Prompt:
Condense the paragraph of the Xenopus embryo abstract that begins "Animal‐cap cells isolated" into a bulleted list that keeps its main facts.

Development of Microtubule‐Dependence of the Chromosome Cycle at the Midblastula Transition in Xenopus laevis Embryos

Abstract

Animal‐cap cells isolated from Xenopus laevis morulae and blastulae are cultured for 2 to 6 hr in medium containing nocodazole, Colcemid or taxol, at concentrations completely inhibiting cell division. At 20°C, cells from each control embryo undergo synchronous cell cycles up to the 12th, with a period of 32 min, of which 60% represents the chromosome condensation (mitotic or M‐) phase, and the average mitotic index remains near 50%. Cells treated with nocodazole, Colcemid or taxol before 12th cleavage undergo chromosome cycles with a similar period as controls, albeit without chromosome segregation, and the average mitotic index remains near 50%. From the 12th to 15th cycles, control cycles become asynchronous, their period gradually increases 2 to 3 times, and the mitotic index declines to 10%. In cells treated after 12th cleavage with taxol, the mitotic index declines, similarly to control cells. However, in nocodazole‐treated cells, it increases steadily, and exceeds 70% at 2 hr of treatment, but gradually declines to 40% at 6 hr. Therefore, while inhibition of microtubule activities does not significantly alter the timing of chromosome condensation cycles during synchronous cleavage, inhibition of microtubule assembly can prolong M‐phase during asynchronous cleavage after the midblastula transition.

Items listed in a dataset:
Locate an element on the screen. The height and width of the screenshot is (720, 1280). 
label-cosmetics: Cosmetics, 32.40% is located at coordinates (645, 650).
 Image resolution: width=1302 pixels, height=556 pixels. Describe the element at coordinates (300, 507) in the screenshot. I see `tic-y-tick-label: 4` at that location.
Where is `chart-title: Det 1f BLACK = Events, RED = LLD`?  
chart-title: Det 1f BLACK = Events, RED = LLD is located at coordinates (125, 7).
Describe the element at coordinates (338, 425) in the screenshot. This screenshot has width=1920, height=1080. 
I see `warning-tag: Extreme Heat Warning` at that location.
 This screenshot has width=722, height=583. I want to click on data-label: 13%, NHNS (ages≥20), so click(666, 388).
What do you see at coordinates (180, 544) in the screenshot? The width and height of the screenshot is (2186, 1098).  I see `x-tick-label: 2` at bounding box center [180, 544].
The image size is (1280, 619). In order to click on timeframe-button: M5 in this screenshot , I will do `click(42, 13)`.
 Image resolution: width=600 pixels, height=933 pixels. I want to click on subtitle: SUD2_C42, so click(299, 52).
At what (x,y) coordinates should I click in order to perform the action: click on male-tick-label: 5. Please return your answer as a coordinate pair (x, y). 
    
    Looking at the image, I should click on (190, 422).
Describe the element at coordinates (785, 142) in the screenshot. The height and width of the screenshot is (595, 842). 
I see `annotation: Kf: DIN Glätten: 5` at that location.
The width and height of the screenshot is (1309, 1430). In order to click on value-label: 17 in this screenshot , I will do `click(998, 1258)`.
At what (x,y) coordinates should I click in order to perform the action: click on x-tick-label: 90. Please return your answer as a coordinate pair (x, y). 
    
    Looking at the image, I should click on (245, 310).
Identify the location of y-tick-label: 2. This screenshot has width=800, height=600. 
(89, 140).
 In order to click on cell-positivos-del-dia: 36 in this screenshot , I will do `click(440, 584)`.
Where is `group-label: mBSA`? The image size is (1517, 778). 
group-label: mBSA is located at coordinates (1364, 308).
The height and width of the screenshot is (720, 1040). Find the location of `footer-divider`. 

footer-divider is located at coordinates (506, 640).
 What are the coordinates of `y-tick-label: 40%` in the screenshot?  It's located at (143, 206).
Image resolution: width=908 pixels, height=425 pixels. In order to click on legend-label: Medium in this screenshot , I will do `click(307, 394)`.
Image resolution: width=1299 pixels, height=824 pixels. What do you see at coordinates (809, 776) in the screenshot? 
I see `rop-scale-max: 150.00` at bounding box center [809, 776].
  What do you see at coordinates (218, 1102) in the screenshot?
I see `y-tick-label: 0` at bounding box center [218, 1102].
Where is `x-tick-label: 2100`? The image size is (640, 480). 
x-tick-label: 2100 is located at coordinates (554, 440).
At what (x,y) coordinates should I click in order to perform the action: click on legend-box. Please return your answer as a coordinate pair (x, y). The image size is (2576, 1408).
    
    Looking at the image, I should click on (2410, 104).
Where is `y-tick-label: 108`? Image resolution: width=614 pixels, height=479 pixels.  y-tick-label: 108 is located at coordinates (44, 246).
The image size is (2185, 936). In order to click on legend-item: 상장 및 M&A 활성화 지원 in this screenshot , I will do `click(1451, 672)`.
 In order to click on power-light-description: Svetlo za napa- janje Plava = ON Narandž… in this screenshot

Response below:
- Animal-cap cells from Xenopus laevis morulae and blastulae are cultured for 2 to 6 hr with nocodazole, Colcemid or taxol, at doses that fully block cell division.
- At 20°C, control cells cycle synchronously up to the 12th cycle. Each cycle lasts 32 min, 60% of which is M-phase, and the mitotic index stays near 50%.
- Cells treated before 12th cleavage keep a similar cycle period and a mitotic index near 50%, but their chromosomes do not segregate.
- From the 12th to 15th cycles, control cycles become asynchronous, lengthen 2 to 3 times, and the mitotic index falls to 10%.
- After 12th cleavage, taxol-treated cells show a mitotic index decline like that of controls.
- After 12th cleavage, nocodazole-treated cells show a mitotic index that rises above 70% by 2 hr and then falls to 40% by 6 hr.
- Conclusion: blocking microtubule activity barely changes condensation-cycle timing during synchronous cleavage. Blocking microtubule assembly can lengthen M-phase during asynchronous cleavage after the midblastula transition.